Sixteen Visions of One Shoe
There are maybe five shoes in history that transcend category and become objects—things people relate to not as footwear but as cultural artifacts. The Adidas Superstar. The Asics Mexico 66. And the Nike Air Max, which has been quietly shaping how a certain kind of person thinks about design, color, and the street since 1987. Not just a shoe. A document of a particular moment in how cities looked and what people wanted to signal by what they wore.
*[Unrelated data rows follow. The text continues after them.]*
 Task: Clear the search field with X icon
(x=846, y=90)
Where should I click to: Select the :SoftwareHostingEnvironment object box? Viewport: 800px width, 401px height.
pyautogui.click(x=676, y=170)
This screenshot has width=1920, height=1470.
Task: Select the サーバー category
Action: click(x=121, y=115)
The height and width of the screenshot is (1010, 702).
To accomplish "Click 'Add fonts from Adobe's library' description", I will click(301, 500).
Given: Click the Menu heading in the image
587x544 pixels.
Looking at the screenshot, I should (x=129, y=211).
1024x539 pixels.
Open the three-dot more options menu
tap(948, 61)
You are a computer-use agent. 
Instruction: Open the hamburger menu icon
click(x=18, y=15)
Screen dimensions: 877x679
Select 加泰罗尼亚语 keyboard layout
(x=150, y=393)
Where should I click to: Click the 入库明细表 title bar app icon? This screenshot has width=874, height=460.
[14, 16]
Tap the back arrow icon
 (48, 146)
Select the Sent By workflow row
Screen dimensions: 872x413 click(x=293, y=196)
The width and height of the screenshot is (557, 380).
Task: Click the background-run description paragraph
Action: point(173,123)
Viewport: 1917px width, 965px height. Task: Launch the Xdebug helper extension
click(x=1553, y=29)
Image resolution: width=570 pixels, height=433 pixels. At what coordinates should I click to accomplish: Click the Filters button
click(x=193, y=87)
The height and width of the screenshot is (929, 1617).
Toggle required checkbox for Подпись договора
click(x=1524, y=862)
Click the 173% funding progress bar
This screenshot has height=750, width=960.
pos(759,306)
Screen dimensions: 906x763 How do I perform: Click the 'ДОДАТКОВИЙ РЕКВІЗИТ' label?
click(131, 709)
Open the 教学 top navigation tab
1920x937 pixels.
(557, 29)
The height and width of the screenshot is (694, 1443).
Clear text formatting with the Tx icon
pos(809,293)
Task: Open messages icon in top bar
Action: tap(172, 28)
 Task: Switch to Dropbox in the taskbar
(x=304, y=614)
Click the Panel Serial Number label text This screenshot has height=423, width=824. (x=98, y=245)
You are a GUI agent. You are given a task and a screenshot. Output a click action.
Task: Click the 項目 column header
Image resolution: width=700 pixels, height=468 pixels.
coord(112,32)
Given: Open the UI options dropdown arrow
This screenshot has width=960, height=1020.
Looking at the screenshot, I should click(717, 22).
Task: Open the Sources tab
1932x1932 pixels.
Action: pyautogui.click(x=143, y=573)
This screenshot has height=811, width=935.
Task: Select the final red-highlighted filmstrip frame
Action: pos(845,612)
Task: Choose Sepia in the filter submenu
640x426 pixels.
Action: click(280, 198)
Hypebeast and Nike Greater China commissioned sixteen Asian artists—illustrators, animators, video artists—to make short films in its honor. The brief, if there was one, appears to have been "do whatever you want," because the results are startlingly varied: some painterly, some kinetic, several pushing into anime territory, others closer to fine-art video. Contributors include Wang Junkai and Tommy Ng, PRONOUNCE, Lauren Tsai, John Yuyi, Zhang Zhoujie, Yoshirotten, Naohiro Fujisaki and Shangda, Chino Lam, AXJ, Chris Cheung, Avivi, Li Wei, Tai Chaiyu Hao, Da Bei Yu Zhou, Lu Yang, and Li Yong. The range makes a quiet argument: that the Air Max means something different to each generation that grew up with it, and that Asia has been producing some of the most interesting design and animation work going.
Worth watching all sixteen back to back. Rare that brand-commissioned content earns that.